L'obbedienza salva la vita
Un percorso per scoprire l'attualità e l'universalità della Regola non bollata
Risale al 1221, esattamente 800 anni fa, la stesura della cosiddetta Regola non bollata. Si tratta della regola di vita che san Francesco diede ai suoi frati e che essi discussero nel grande raduno – il Capitolo – convocato nel giorno di Pentecoste. Tale regola è intessuta di citazioni bibliche e vi compaiono anche alcune preghiere di grande forza mistica.

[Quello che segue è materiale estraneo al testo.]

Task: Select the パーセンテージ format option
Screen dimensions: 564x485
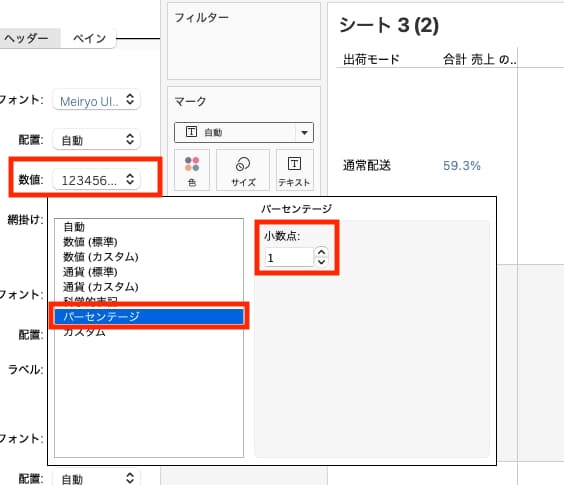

Forse a causa della presenza limitata di indicazioni normative se ne dovette attendere una nuova stesura, più asciutta, che fu approvata (bollata) da papa Onorio III nel 1223. La Regola è chiaramente rivolta ai frati, ma vi si possono incontrare indicazioni preziose per tutti, che possono essere contestualizzate anche nell’esperienza e nella vita di oggi. È quello vorrei fare nei miei brevi contributi di quest’anno. Proprio all’inizio del testo si dice «la regola e la vita dei frati è la seguente, cioè vivere in obbedienza...».
Da tempo rifletto sul fatto che ci sono obbedienze che ci accomunano tutti, frati, laici, credenti non credenti... In primo luogo l’obbedienza alla nostra storia. Ciascuno di noi ha alle spalle un’esistenza più o meno lunga, fatta di vicende liete e tristi, di successi e di errori; ciascuno è dotato di un determinato carattere, una propria personalità... tutto ciò non ci predetermina per sempre, perché siamo dotati di libertà e creatività, ma certo non possiamo negare che tali elementi condizionano in qualche modo la nostra esistenza, il nostro modo di percepire, di considerare, di affrontare la quotidianità. C’è anche un’obbedienza all’oggi: inquesto tempo difficile di pandemia ne siamo fortemente coscienti. Al di là delle normative emanate dalle autorità per contenere l’avanzata del virus, sentiamo la necessità di obbedire responsabilmente a criteri di prudenza. Potremmo dire che in questo caso l’obbedienza... ci salva la vita.
Ma a pensarci bene non solo in questo caso. Lo sapeva bene l’autore biblico, quando narrò che Dio comandò all’uomo e alla donna, appena creati e posti nel giardino di Eden, di non mangiare dell’albero della conoscenza del bene e del male, perché altrimenti sarebbero andati incontro alla morte (cf Genesi 2,17).In un suo testo molto significativo, l’indimenticato vescovo don Tonino Bello raccontava: «Obbedire deriva dal latino ob-audire, che significa: ascoltare stando di fronte. Quando ho scoperto questa origine del vocabolo, anch’io mi sono progressivamente liberato dal falso concetto di obbedienza intesa come passivo azzeramento della mia volontà, e ho capito che essa non ha alcuna rassomiglianza, neppure alla lontana, col supino atteggiamento dei rinunciatari». Obbedire è in fondo un atto di libertà in cui riconosciamo che il bene nostro e di tutti passa attraverso una relazione profonda e responsabile con la nostra stesa vita, con quella degli altri e del mondo, con Colui che ci ha creati e ci amacosì tanto da non volere la nostra morte.Obbedire è coinvolgersi e lasciarsi coinvolgere liberamente in questa storia d’amore, riconoscendone il dono prezioso.